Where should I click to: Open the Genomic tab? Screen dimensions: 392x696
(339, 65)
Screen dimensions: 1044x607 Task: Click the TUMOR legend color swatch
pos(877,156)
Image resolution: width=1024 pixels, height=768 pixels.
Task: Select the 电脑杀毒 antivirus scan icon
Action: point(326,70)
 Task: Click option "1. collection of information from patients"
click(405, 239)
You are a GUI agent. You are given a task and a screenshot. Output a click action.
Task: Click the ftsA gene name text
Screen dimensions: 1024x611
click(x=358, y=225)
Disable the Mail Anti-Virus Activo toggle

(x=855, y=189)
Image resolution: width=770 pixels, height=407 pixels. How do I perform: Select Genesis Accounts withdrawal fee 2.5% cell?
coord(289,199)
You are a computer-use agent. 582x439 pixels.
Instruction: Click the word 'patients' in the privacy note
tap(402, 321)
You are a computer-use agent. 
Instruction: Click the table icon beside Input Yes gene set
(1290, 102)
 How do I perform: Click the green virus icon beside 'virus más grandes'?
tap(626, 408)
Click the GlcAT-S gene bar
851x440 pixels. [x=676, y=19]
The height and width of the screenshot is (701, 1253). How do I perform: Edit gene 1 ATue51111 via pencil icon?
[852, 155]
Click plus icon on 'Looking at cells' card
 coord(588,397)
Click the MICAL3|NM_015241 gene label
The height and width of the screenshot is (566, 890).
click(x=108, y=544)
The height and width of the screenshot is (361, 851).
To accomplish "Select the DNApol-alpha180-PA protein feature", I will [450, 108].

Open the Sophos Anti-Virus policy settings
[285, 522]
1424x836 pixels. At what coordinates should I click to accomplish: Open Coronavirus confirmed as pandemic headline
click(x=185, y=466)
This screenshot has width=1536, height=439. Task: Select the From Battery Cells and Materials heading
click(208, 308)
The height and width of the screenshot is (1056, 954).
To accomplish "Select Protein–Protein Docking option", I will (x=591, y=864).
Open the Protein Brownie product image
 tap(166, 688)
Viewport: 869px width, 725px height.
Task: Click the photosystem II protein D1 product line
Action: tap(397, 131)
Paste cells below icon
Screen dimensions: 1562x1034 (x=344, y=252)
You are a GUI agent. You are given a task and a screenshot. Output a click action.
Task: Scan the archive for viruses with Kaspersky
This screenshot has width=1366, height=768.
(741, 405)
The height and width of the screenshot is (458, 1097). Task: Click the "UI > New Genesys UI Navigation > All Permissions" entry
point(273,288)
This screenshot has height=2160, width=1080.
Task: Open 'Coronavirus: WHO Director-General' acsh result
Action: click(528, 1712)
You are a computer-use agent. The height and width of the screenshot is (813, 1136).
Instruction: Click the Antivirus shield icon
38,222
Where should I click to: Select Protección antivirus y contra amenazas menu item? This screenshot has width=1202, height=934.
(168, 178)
***
• [HOW TO COMPLETE THIS TASK]
Filter the records above down to the lines containing "will".

• [ANSWER TO THIS PROBLEM]
To accomplish "Select the DNApol-alpha180-PA protein feature", I will [450, 108].
To accomplish "Select Protein–Protein Docking option", I will (x=591, y=864).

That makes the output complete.